A Procuradoria-Geral da República se manifestou pela manutenção da prisão preventiva de Filipe Martins, ex-assessor do ex-presidente Jair Bolsonaro (PL), ao sustentar que houve descumprimento de medida cautelar imposta pelo Supremo Tribunal Federal (STF). Segundo o procurador-geral Paulo Gonet, há registro documental indicando acesso de Martins à rede social LinkedIn em 28 de dezembro de 2025, período em que estava proibido de utilizar plataformas digitais.
O parecer foi apresentado no sábado (24/1), após o ministro Alexandre de Moraes abrir prazo para que a PGR se pronunciasse sobre pedido da defesa que buscava a soltura do investigado. Para Gonet, o episódio configura “violação” direta das condições estabelecidas pela Justiça e reforça a necessidade da prisão para garantir a ordem processual.

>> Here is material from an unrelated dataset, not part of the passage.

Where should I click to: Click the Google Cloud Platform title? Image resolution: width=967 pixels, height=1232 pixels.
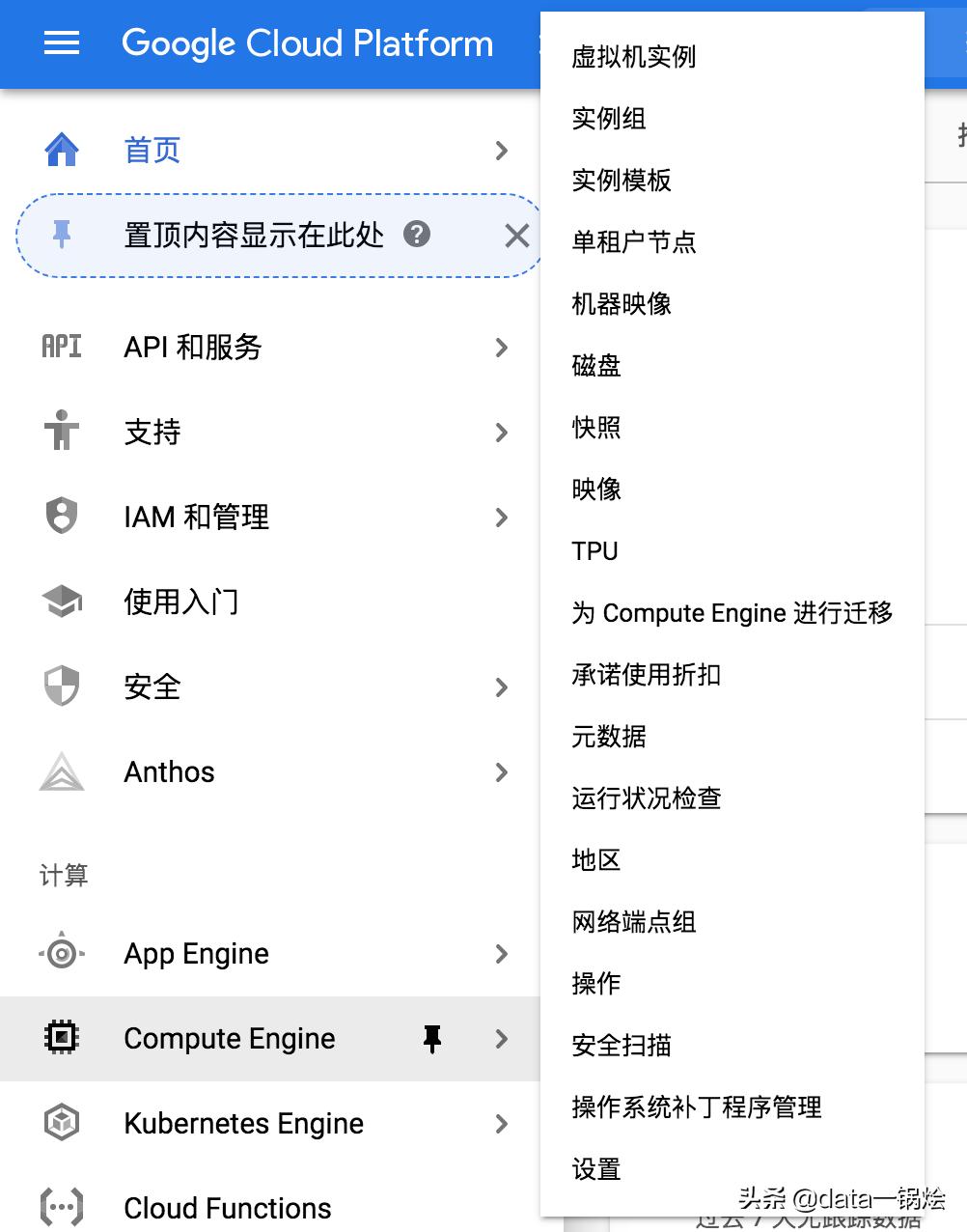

Siga o canal do Correio no WhatsApp e receba as principais notícias do dia no seu celular
Na avaliação da PGR, não surgiram fatos novos capazes de alterar o quadro que levou à decretação da preventiva. “Diante do descumprimento da obrigação imposta, a liberdade do réu revela-se insuficiente”, registrou Gonet ao defender que permanecem válidos os fundamentos da decisão judicial.

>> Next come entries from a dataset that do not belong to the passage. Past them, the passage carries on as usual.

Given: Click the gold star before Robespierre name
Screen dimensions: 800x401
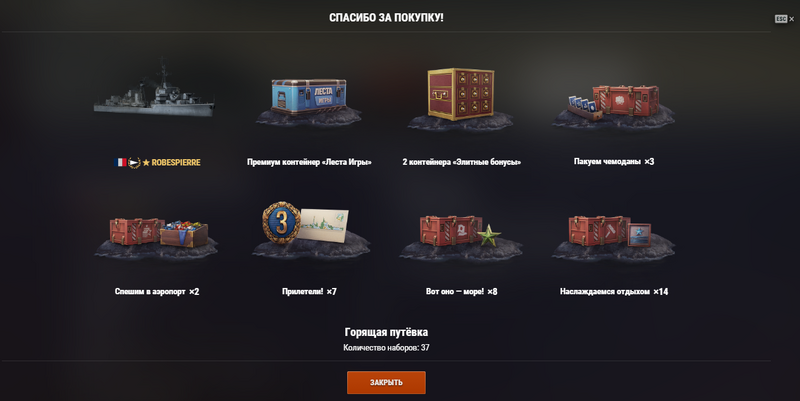Looking at the screenshot, I should point(146,162).
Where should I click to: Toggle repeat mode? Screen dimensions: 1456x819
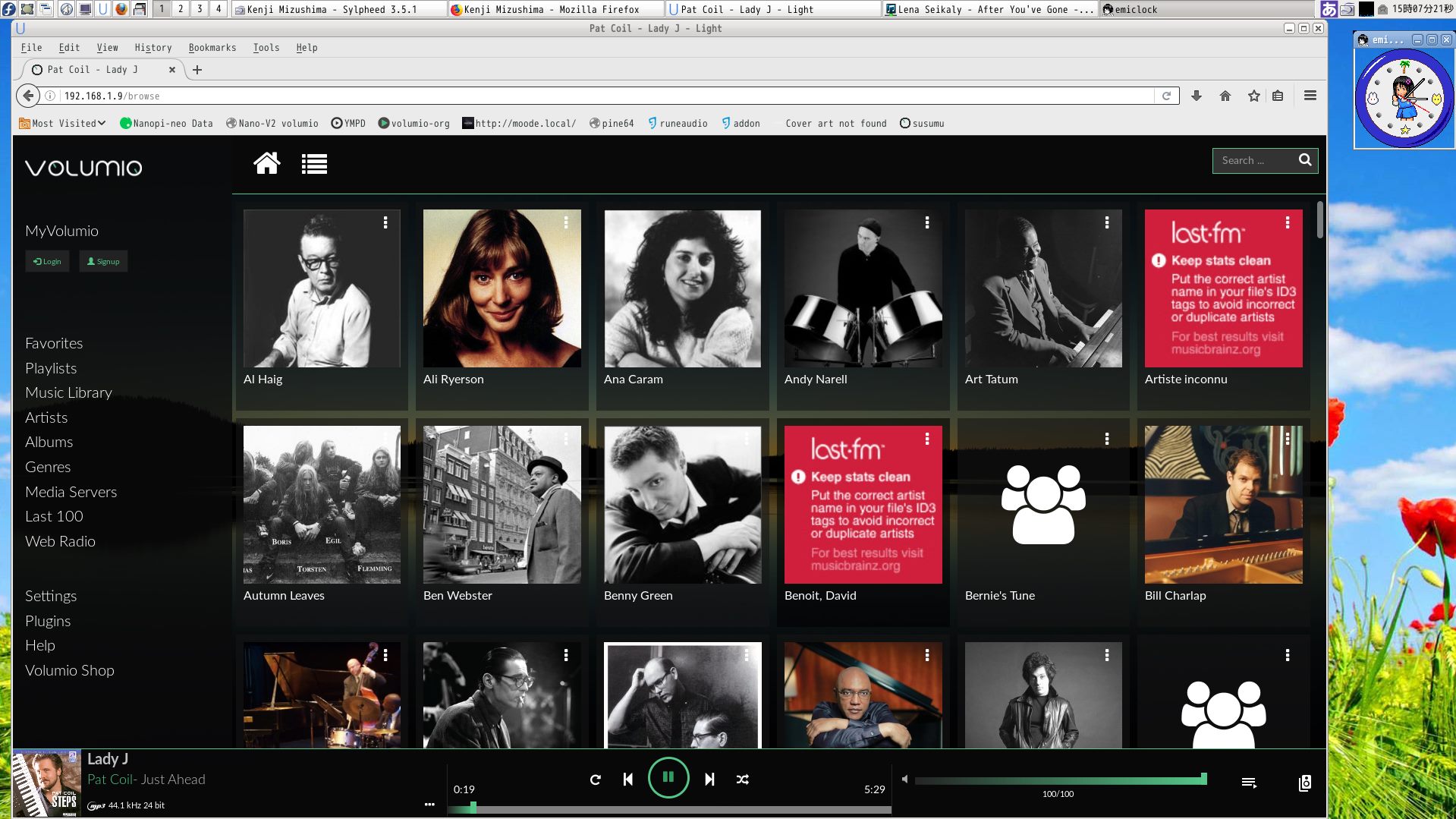[x=595, y=779]
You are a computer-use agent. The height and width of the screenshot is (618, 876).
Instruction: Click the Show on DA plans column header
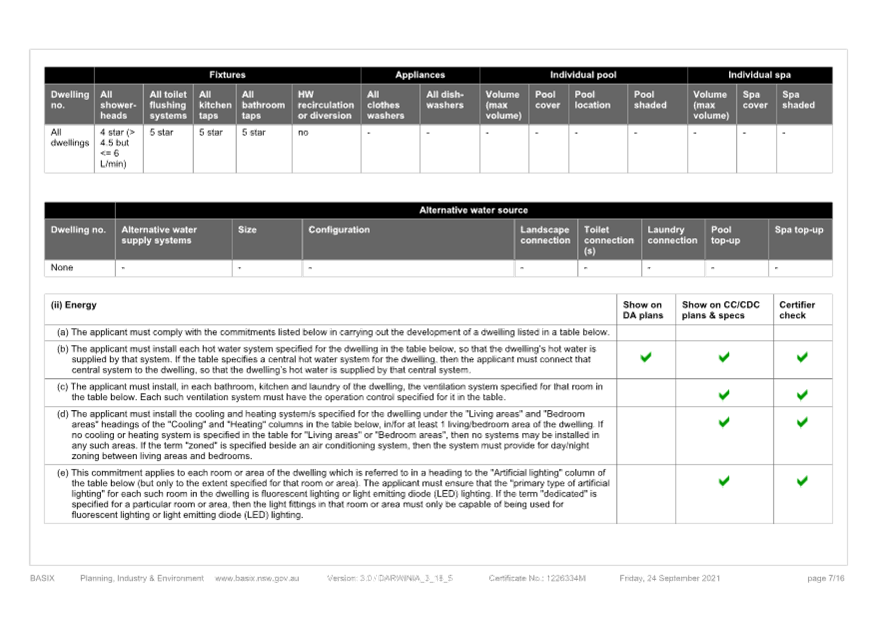click(642, 310)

A defesa contesta a interpretação do Ministério Público. O advogado Ricardo Scheiffer afirma que a acusação se apoia em elementos frágeis e questiona a validade da prova apresentada.

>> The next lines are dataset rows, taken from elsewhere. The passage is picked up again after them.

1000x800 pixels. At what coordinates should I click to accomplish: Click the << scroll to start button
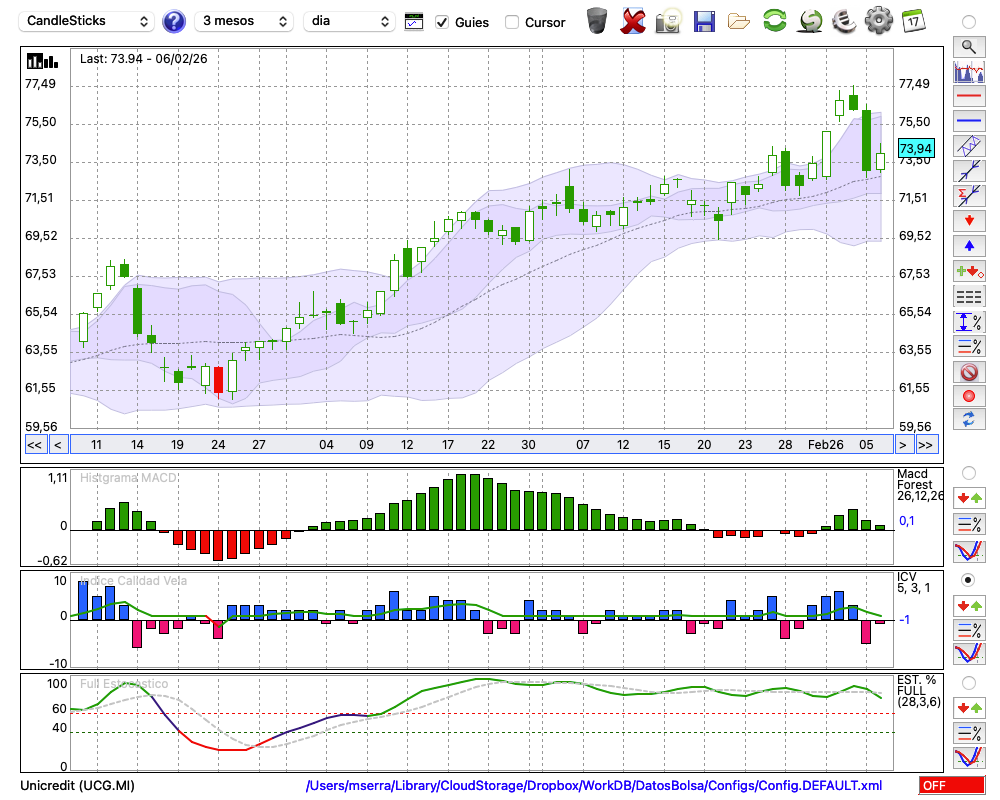pos(34,445)
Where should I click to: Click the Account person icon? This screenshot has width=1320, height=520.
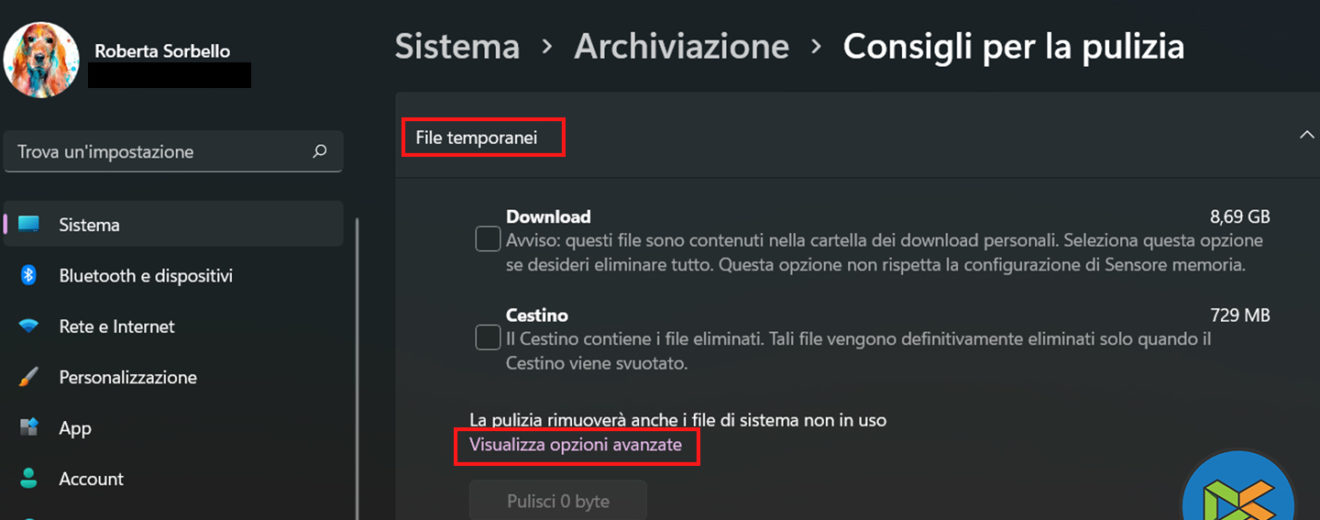pos(29,479)
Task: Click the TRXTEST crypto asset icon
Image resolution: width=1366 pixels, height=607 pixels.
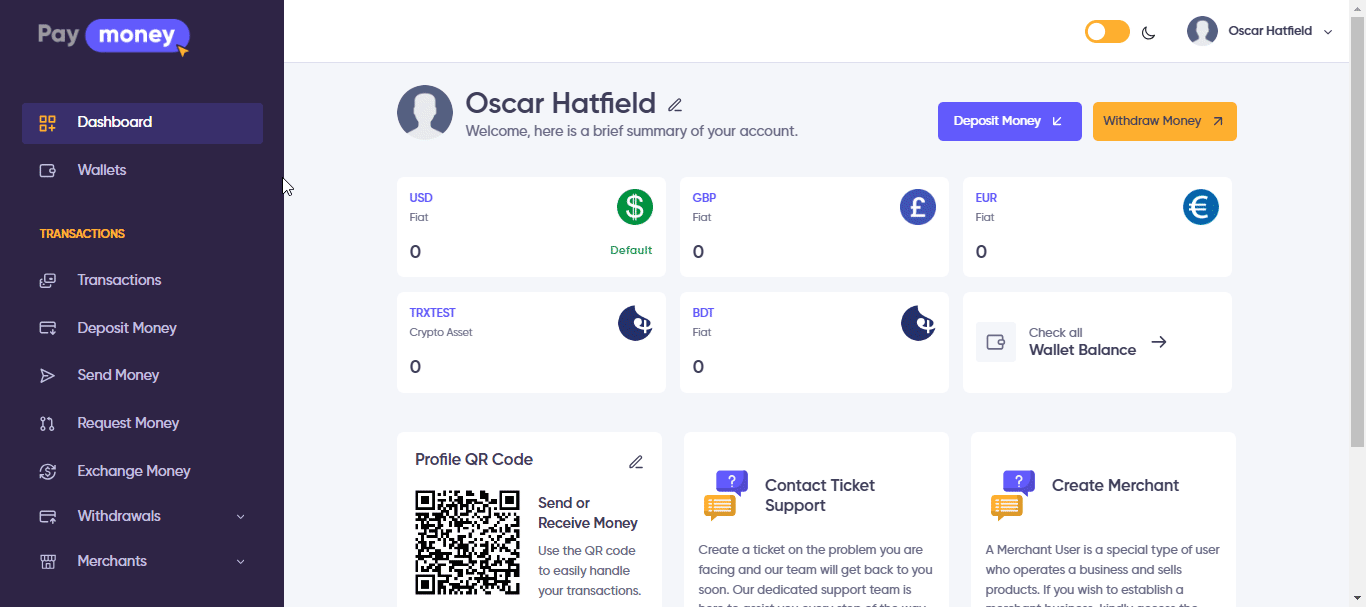Action: click(635, 323)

Segundo ele, uma captura de tela sem verificação técnica ou cadeia de custódia não poderia justificar a manutenção da prisão, sobretudo diante de documentos oficiais juntados aos autos que, na avaliação da defesa, indicariam a ausência de uso da plataforma. “Estão transformando uma medida cautelar em antecipação de pena”, afirmou.
Martins foi preso em 2 de dezembro, em Ponta Grossa (PR), onde cumpria prisão domiciliar determinada pelo STF.